* PROBLEM REQUIREMENTS
Give the lines from the line with "Screen dimensions: 695x391" to the line with "pos(233,257)" again, replacing every "Instruction" with "Directive" and changing nothing else.

* RECORDED INFORMATION
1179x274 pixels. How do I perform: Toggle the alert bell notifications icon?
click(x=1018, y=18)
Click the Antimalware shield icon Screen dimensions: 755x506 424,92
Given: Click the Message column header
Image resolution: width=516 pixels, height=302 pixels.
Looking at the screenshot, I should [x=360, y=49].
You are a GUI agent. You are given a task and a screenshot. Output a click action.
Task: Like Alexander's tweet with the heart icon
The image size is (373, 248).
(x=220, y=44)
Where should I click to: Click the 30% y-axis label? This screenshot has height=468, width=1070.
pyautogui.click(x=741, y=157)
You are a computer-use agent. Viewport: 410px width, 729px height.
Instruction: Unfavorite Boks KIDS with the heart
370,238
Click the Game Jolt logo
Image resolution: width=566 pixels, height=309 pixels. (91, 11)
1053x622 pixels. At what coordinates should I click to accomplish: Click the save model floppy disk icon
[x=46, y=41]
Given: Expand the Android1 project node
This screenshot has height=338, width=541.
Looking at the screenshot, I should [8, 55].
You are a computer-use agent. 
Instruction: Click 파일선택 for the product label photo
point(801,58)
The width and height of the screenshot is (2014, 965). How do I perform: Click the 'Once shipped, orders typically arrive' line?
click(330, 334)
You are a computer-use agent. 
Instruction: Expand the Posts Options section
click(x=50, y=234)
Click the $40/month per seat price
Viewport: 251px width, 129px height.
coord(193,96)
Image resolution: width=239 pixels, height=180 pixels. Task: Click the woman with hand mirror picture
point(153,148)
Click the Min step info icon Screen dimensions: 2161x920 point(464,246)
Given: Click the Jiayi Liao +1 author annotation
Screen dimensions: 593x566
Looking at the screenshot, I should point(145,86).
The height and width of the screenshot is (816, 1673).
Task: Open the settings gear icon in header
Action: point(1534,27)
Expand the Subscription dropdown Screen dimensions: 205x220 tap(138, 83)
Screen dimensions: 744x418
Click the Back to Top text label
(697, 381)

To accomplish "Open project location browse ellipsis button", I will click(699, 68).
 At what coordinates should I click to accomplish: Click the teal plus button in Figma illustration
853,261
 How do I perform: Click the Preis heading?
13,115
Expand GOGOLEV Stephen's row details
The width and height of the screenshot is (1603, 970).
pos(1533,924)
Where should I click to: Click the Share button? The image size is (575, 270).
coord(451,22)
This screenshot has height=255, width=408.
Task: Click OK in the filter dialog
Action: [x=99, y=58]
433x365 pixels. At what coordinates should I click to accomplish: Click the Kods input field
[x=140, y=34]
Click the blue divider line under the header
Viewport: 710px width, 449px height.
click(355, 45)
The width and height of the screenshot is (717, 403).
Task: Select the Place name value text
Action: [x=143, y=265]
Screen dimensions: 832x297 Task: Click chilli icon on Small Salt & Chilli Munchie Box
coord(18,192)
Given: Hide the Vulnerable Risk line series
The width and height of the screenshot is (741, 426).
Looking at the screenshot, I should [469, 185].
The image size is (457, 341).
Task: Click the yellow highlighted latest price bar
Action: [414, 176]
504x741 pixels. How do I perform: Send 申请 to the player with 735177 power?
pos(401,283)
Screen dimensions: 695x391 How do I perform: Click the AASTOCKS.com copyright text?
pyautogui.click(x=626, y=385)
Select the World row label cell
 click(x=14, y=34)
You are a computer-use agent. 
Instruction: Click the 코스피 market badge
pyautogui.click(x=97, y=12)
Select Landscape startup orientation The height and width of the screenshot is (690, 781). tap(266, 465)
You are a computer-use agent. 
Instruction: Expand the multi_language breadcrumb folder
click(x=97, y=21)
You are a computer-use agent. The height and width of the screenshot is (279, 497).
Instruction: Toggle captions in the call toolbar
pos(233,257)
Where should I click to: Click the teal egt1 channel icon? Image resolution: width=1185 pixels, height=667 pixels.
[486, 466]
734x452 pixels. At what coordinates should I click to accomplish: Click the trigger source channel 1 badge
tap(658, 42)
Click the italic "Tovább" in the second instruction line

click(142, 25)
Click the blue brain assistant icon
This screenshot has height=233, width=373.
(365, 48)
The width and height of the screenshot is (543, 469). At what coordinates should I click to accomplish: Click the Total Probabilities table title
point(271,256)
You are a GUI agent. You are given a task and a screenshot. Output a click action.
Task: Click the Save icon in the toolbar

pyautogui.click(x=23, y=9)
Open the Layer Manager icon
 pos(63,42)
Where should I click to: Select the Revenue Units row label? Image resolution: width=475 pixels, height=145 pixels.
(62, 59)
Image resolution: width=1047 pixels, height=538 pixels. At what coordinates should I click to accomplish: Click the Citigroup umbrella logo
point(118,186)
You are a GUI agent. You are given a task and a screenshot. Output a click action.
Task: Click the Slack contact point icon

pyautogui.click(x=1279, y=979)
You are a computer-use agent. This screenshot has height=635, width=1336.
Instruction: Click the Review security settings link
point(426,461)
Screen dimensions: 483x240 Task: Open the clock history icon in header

* TASK OUTPUT
Screen dimensions: 695x391 How do I perform: Click the AASTOCKS.com copyright text?
pyautogui.click(x=626, y=385)
Select the World row label cell
 click(x=14, y=34)
You are a computer-use agent. 
Directive: Click the 코스피 market badge
pyautogui.click(x=97, y=12)
Select Landscape startup orientation The height and width of the screenshot is (690, 781). tap(266, 465)
You are a computer-use agent. 
Directive: Expand the multi_language breadcrumb folder
click(x=97, y=21)
You are a computer-use agent. The height and width of the screenshot is (279, 497).
Directive: Toggle captions in the call toolbar
pos(233,257)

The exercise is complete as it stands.